と、切開した部分から金属の管を突っ込んで中の膿をジュブジュブと吸い出す。


容赦なくズブズブと管を上下させる女医。あまりの痛さに身を捩ろうとすると


「動かない!!!」


と怒られる。しかたなく、足をささやかにバタつかせる。


これくらいなら許してくれる?と目でお伺いを立てると怒られはしなかった。


ジュルジュル、グズグズと嫌な音が続く。ガラス容器の中に血と膿の混ざったドロドロの液体が溜まっていく。
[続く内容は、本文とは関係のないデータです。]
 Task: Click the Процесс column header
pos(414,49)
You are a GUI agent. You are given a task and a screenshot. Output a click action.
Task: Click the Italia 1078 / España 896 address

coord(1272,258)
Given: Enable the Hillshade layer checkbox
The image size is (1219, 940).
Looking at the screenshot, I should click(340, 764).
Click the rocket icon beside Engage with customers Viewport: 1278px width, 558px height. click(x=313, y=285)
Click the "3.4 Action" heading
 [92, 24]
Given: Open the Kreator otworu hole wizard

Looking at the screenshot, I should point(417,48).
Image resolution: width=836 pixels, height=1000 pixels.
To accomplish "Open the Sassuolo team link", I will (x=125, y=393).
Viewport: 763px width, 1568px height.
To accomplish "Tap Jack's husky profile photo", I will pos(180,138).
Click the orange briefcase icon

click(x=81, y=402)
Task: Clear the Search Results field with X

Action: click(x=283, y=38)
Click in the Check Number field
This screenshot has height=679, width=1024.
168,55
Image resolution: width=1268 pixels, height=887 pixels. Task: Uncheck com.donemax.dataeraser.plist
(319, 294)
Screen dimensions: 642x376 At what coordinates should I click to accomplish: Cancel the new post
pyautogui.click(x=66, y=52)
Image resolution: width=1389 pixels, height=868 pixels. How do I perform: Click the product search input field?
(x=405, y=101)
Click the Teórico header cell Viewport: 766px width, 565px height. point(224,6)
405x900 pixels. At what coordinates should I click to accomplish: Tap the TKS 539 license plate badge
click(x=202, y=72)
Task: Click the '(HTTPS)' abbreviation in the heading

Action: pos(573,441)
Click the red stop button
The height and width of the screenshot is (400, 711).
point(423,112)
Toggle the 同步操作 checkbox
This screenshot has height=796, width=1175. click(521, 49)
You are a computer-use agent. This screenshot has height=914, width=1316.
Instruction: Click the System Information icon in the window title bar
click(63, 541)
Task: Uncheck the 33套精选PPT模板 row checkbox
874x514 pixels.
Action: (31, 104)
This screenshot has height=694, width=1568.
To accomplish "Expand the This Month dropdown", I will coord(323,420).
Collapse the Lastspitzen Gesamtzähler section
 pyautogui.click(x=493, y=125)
5分程だったとは思うが拷問は永遠に続くかのように思われた。


終わったぁ。


「良く頑張りました」


女医がガーゼを手渡してくれた。


ワイシャツに血が飛び散っている。


おいおい、こんなんじゃ外で警官に呼び止められちまうじゃねえかよ。


ガラス容器の中には200ccほどの濃いオレンジ色っぽい液体が溜まっていた。


不思議に喉の傷口に痛みは無い。


「口内炎や口の中に傷があるときは生ものは避けなさいよ。体力が落ちてるときは雑菌が悪さをしてこう言うことになるからね」


と警告を受けた。


その晩、3日振りにそうめんを食べた。


皆さん。口腔内に傷があるときは絶対に生ものは食べてはいけませんよ。もし、おかしいと思ったらすぐに病院に行きましょう。地獄を見ないで済みますから。